You may have had to take a course in high school called “Life Science 101” or something like. You may have encountered texts on biological sciences without knowing what they were talking about. What is life science?
Life science is a vast branch of research that investigates every living creature on the planet. Life sciences seek to discover everything there is to know about life on Earth, from microorganisms to begonias to beluga whales. Continue reading to discover more about this career and everything it entails.
Summary of the Blog
- The study of life and living beings is known as life science. Biology is another name for life science.
- Life is complicated, and living things are vastly different. As a result, life science is separated into several branches, including ecology, botany, and zoology.
- All branches of life science are based on two theories: the cell theory and the idea of evolution by natural selection.
- Life science can be classified as either fundamental or applied science. The goal of fundamental science is to learn new things and get a greater understanding of the natural world. The goal of applied science is to solve practical issues.
What Exactly Is Life Science?
Life science, as the name implies, is the study of life in all of its forms, past and present. Plants, animals, viruses and bacteria, single-celled creatures, and even cells can be included. Life sciences investigate the biology of how these species exist, which is why this set of disciplines is also referred to as biology.
There are many diverse types of life to study, as you might think, with about 8.7 million species of mammals, 400,000 species of plants, and countless species of bacteria and viruses. Many life scientists specialize in a single class or organism, and other fields, such as zoology, have even more subspecialties. There are over thirty separate fields of biological sciences, but we’ll go through some of the most important ones here.
Life Science Specializations
Life is complicated, and there are millions of species on the planet today. Many millions more existed in the past before becoming extinct. Creatures include single-celled organisms and microscopic organisms. They also contain multicellular creatures like you. Clearly, biological science is a vast subject. As a result, a life scientist often focus on a single area of life science.
Theories of Life Science
Each branch of life science has its own collection of information and hypotheses. However, two hypotheses are fundamental to all biological sciences. They serve as the cornerstone for all fields of biological science. They are the cell theory and the natural selection theory of evolution.
The Cell Theory
All creatures, according to the cell hypothesis, are made up of one or more cells. Cells are the locations of all living activities. Cells can only be formed from pre-existing cells. When existing cells divide, new cells are formed.

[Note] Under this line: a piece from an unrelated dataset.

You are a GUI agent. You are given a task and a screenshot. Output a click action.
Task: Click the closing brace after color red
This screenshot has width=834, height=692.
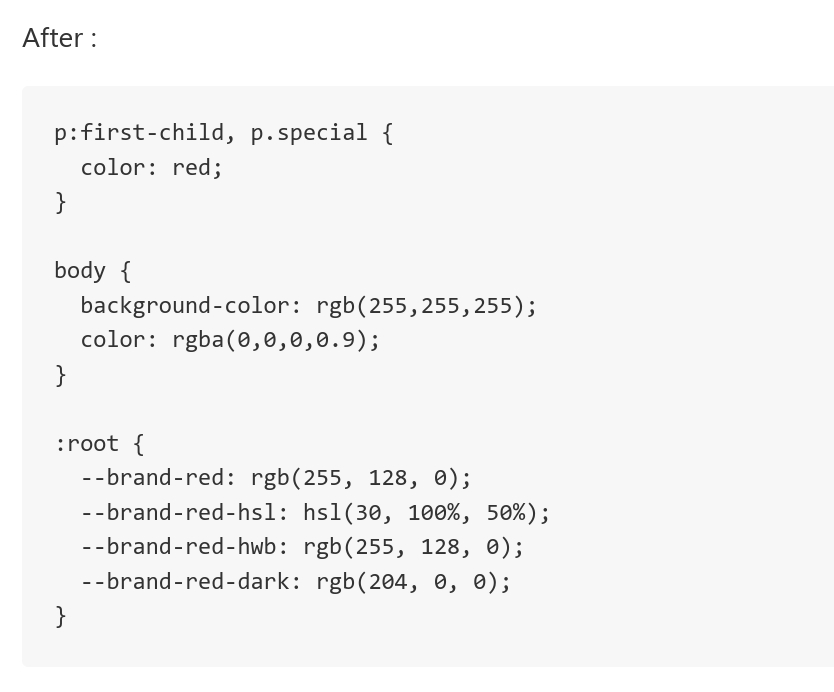click(x=61, y=203)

Most cells are too tiny to be seen without a microscope. If you examined a drop of your blood under a microscope. More information on cells and cell theory may be found in the chapter Cells and Their Structures.
Theory of Evolution by Natural Selection
Natural selection theory shows how populations of organisms may change. If creatures are to live in new habitats, their properties must adapt as well. Natural selection, or evolution, describes how this occurs. It also explains why there are so many distinct kinds of life on the planet today.
Life Science Fundamentals and Applications
Most scientific hypotheses were created by scientists doing fundamental scientific study. Life science, like other disciplines, can be fundamental or applied.
Science in Practice
This basic research on yeast cells yielded knowledge that applied to practical concerns. Based on their understanding of the cell cycle, scientists have created medications to cure cancer. Cancer is a condition in which cells proliferate uncontrollably. The new medications disrupt the cell cycle of cancer cells, causing them to stop dividing. This is an application of science. The goal of applied science is to solve practical issues. Basic scientific knowledge is usually the foundation for applied science.
Why should you pursue a career in the life sciences?
There are more compelling reasons to pursue a career in the biological sciences. The biological sciences provide us with the ability to answer fundamental questions about ourselves, such as “Where did we originate from?” What exactly are we composed of? What is the source of our existence’s miracle? What is our place in the natural world, in the evolutionary tree?
The life sciences have shown us we are all members of the human family, sharing the same fundamental genetic material. Indeed, we are the material that DNA is made of, not merely the stuff that dreams are made of. We comprise the same chemical building pieces, which are formed from the same star dust.
The living species that surround us are not just our earthly friends, but also our forebears. If science is the pursuit of truth, then these are the greatest truths. Indeed, the biological sciences present the most compelling justifications for our society’s most pressing challenges, such as social fairness, environmental preservation, animal protection, international peace, and fundamental human rights.